A stark and unsettling picture has emerged from the SAPS Forensic Science Laboratory in Tshwane, where the Democratic Alliance (DA) uncovered a crisis that cuts to the heart of South Africa’s fight against gender-based violence. During an oversight visit, DA MPs Angel Khanyile and Lisa Schickerling found the lab crippled by a shocking backlog of over 30,000 GBVF cases awaiting processing. This number represents not just files, but thousands of women, children, and families waiting for justice. In cases like statutory rape, where DNA evidence is often the deciding factor, these delays are nothing short of devastating.
Despite SAPS operating on an enormous budget, the forensic division remains severely understaffed, with nearly 400 essential forensic professionals missing. Analysts, case processors, and technical experts are stretched impossibly thin, while regional labs lack the capacity needed to ease the burden. This means evidence that should be tested quickly and locally ends up funnelled into already overwhelmed central facilities, pushing turnaround times from weeks to months—and, for many survivors, from hope to heartbreak.

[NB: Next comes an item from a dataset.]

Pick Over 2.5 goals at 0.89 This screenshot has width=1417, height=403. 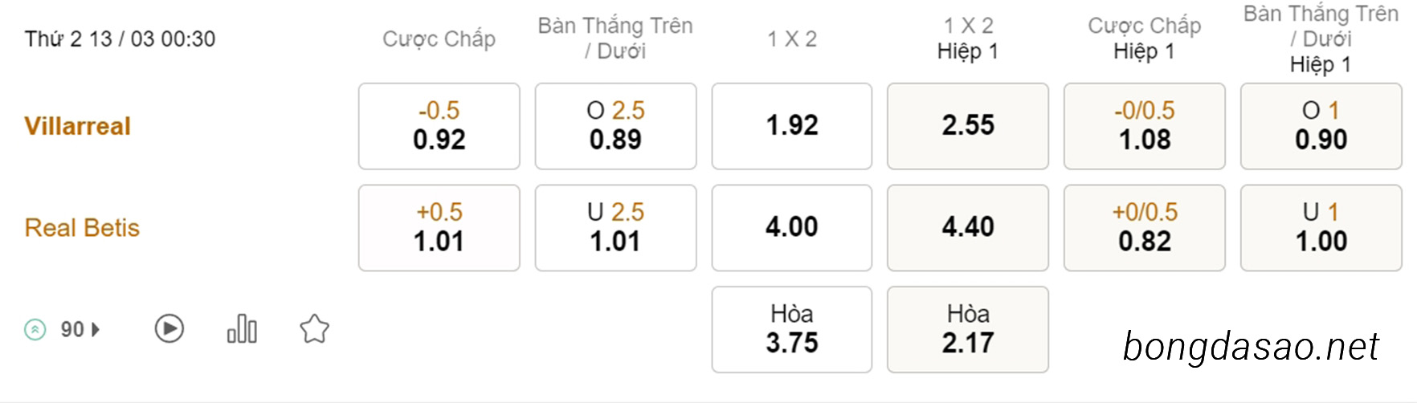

For victims of GBV, every delayed test result can mean a case struck off the court roll, an offender walking free, and a survivor left without closure. The DA has described the situation as “a disgraceful betrayal of victims,” highlighting how systemic collapse in forensic services is enabling perpetrators while silencing survivors.
Calling for urgent reform, the DA has demanded the decentralisation of forensic services, partnerships with accredited private labs to tackle the backlog, and the immediate establishment of a national GBV Council to enforce accountability. They argue that South Africa cannot wage a meaningful war against GBV while its forensic system—one of the most critical pillars of justice—remains broken.
Suppose this crisis is not addressed swiftly and decisively. In that case, the consequences will echo far beyond the lab walls, eroding public confidence and denying justice to thousands whose stories now sit trapped in untested evidence boxes.